━━━━━ RECORDS TO PROCESS

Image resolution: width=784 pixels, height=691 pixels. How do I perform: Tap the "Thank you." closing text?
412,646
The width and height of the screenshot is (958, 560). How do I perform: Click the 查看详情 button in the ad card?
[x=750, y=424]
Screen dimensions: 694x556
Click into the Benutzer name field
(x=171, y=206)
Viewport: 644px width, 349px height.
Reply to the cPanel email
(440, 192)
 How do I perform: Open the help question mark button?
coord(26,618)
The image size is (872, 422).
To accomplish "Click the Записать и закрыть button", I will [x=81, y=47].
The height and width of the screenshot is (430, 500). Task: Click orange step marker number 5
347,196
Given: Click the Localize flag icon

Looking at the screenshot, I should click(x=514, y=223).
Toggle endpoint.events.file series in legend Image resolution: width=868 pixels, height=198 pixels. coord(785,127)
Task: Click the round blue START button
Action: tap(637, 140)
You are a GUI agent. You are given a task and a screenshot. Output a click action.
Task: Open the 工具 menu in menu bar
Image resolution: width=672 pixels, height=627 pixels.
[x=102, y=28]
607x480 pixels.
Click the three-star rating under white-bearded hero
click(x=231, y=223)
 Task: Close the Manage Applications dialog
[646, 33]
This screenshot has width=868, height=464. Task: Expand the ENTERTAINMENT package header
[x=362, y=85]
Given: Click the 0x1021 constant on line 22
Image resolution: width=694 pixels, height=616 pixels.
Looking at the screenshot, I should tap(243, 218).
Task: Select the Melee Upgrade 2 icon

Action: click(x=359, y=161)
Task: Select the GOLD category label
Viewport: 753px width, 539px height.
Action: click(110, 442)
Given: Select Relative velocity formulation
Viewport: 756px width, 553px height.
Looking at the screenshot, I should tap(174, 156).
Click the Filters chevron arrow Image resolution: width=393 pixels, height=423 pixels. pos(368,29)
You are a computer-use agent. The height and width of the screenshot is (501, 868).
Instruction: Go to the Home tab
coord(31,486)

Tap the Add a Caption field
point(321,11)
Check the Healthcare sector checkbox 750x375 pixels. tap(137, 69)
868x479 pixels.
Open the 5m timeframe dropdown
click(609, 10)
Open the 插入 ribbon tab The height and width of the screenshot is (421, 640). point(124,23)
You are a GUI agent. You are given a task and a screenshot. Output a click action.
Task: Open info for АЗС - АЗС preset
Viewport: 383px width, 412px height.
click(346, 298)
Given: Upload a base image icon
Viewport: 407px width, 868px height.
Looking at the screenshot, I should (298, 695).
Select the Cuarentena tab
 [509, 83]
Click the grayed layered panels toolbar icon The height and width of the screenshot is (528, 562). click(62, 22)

━━━━━━━━━━

* _EXERCISE INSTRUCTIONS_
Retype the listing above, word for word, from its first line to the line containing "Open the 插入", both ends included.

* _REPLY TO THE EXERCISE_
Image resolution: width=784 pixels, height=691 pixels. How do I perform: Tap the "Thank you." closing text?
412,646
The width and height of the screenshot is (958, 560). How do I perform: Click the 查看详情 button in the ad card?
[x=750, y=424]
Screen dimensions: 694x556
Click into the Benutzer name field
(x=171, y=206)
Viewport: 644px width, 349px height.
Reply to the cPanel email
(440, 192)
 How do I perform: Open the help question mark button?
coord(26,618)
The image size is (872, 422).
To accomplish "Click the Записать и закрыть button", I will [x=81, y=47].
The height and width of the screenshot is (430, 500). Task: Click orange step marker number 5
347,196
Given: Click the Localize flag icon

Looking at the screenshot, I should click(x=514, y=223).
Toggle endpoint.events.file series in legend Image resolution: width=868 pixels, height=198 pixels. coord(785,127)
Task: Click the round blue START button
Action: tap(637, 140)
You are a GUI agent. You are given a task and a screenshot. Output a click action.
Task: Open the 工具 menu in menu bar
Image resolution: width=672 pixels, height=627 pixels.
[x=102, y=28]
607x480 pixels.
Click the three-star rating under white-bearded hero
click(x=231, y=223)
 Task: Close the Manage Applications dialog
[646, 33]
This screenshot has width=868, height=464. Task: Expand the ENTERTAINMENT package header
[x=362, y=85]
Given: Click the 0x1021 constant on line 22
Image resolution: width=694 pixels, height=616 pixels.
Looking at the screenshot, I should tap(243, 218).
Task: Select the Melee Upgrade 2 icon

Action: click(x=359, y=161)
Task: Select the GOLD category label
Viewport: 753px width, 539px height.
Action: click(110, 442)
Given: Select Relative velocity formulation
Viewport: 756px width, 553px height.
Looking at the screenshot, I should tap(174, 156).
Click the Filters chevron arrow Image resolution: width=393 pixels, height=423 pixels. pos(368,29)
You are a computer-use agent. The height and width of the screenshot is (501, 868).
Instruction: Go to the Home tab
coord(31,486)

Tap the Add a Caption field
point(321,11)
Check the Healthcare sector checkbox 750x375 pixels. tap(137, 69)
868x479 pixels.
Open the 5m timeframe dropdown
click(609, 10)
Open the 插入 ribbon tab The height and width of the screenshot is (421, 640). point(124,23)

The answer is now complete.